Eclectic and diverse groups of people gather together in the name of blogging.
Having received a last minute e-mail, forwarded to me by Stefan
, about a get-together yesterday evening with Iranian blogger Hossein Derakhhshan
, who is in Stockholm for a few days, I decided to show up. (As a side note, Hossein has been instrumental in jumpstarting the Persian blogosphere, not in the least in relation to blogging as an alternate forum to promote democracy and open political debate in a country where the media is controlled by clerics).
All I knew when we made our way to the event was that we would find "wine and bloggers," which is in general a very good combination.
I was expecting that "wine and bloggers" would dictate that the venue for the event be some sort of bar, or at least a cafe. Needless to say, we were quite surprised to find that it was held in one of the tiny little red summer houses in the middle of Vitabergsparken. Since we took several unplanned detours trying to find it, we were an hour or so late for the meeting.
When we arrived, they were having a rather serious conversation about the recent debacle in the Danish media over a cartoon portraying Mohammed, so we felt a bit out of place intruding in the middle of the discussion, which we had fully expected to be more socially oriented.
Someone then posed the question whether or not there were certain "cultural" elements that predicted whether or not blogging would take-off in a particular country, in particular the impact that blogging would have on the political sphere. Stefan commented that the Swedish blogosphere has been fairy apolitical, at least as far as the actual influence blogging has had on Swedish politics, as opposed to the impact blogging has had in some other countries. Stefan then proposed the theory that perhaps "people in Sweden are too busy blogging about their cats" as an explanation to why there were not more influential political blogs.

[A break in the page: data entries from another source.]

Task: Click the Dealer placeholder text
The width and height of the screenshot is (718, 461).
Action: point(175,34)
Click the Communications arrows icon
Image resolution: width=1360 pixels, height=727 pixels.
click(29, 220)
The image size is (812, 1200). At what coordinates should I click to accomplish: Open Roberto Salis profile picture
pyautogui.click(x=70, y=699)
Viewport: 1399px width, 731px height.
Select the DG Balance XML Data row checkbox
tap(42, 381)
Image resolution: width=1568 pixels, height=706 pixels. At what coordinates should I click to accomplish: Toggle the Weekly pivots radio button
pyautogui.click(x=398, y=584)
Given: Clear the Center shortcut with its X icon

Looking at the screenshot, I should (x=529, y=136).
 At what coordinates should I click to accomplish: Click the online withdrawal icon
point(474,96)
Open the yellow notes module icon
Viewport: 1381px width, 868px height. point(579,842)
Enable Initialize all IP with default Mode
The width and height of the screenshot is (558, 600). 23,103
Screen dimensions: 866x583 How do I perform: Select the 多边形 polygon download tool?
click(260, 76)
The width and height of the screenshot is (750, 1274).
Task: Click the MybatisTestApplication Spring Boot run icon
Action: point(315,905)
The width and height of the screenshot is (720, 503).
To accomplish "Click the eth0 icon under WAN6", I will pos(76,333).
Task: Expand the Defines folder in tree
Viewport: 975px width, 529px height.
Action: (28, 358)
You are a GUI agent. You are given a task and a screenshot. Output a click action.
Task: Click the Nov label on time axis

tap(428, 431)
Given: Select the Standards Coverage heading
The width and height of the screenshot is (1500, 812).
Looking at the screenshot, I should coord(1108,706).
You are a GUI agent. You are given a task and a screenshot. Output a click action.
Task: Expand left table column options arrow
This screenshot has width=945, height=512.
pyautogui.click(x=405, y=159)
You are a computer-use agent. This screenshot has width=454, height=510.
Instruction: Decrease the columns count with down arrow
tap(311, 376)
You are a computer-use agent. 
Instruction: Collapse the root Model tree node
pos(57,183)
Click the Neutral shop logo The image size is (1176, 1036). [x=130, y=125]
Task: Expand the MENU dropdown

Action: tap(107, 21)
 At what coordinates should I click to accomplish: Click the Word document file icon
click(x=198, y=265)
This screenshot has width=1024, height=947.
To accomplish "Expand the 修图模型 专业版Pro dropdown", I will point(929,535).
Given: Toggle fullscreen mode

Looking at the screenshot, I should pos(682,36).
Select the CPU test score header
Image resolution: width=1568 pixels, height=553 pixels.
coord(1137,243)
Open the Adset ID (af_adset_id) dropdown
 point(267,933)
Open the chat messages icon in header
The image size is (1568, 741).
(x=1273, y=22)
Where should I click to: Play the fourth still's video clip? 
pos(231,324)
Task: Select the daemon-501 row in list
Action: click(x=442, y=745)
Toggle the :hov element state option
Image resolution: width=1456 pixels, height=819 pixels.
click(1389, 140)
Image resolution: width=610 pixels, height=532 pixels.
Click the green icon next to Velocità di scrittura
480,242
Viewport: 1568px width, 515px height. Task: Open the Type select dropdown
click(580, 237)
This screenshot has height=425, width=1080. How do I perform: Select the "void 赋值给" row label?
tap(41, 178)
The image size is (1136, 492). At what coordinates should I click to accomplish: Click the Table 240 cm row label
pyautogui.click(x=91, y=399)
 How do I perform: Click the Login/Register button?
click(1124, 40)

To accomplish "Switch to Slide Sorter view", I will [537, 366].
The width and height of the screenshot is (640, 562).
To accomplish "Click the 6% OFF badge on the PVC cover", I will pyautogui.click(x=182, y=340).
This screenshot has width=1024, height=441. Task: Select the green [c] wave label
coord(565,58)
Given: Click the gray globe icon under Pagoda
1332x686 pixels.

I knew very well he was referring to the fact that my kitten, Ullrick
, has recently taken up blogging, despite his lack of opposable thumbs. Thankfully, no one else in the room had any idea what he was talking about.
"You mean that blogs about about cats have had an impact on politics?" some innocent bystander asked, visibly confused, making the mistake of taking Stefan's cat blogger comment seriously.
Yes, of course, how could I forget to mention that Ullrick and other Scandinavian felines have been instrumental in the deregulation of the Norwegian fishing industry, making affordable fish available to all?!?
I have deliberately chosen NOT to write about politics in my blog, for the simple fact that the work I do involves writing about politics and policy-making. This blog is, for me, a creative outlet, intended to entertain, both myself as well as anyone who happens to find it entertaining. (I should also mention that it's unexpectedly also proven to be an interesting method to get dates.)
This does not mean that I don't take the potential impact blogging can have on politics or other important issues seriously. I follow several political blogs, but have chosen for the time being not to express my own political opinions in such an arena. If at some point an issue arises that I feel passionately enough about (for example, if Dick Cheney announces his intention to run for president in the next U.S. election and it seems there is actually a chance that he would win), you can be sure that I'll write about it. Probably not here at Kommissarie Curiosa, but somewhere.
In the meantime, I'll leave the political blogging to Ullrick
, who has currently expressed concern over recent proprosals by the EU Commission to place restrictions on the personal use of catnip.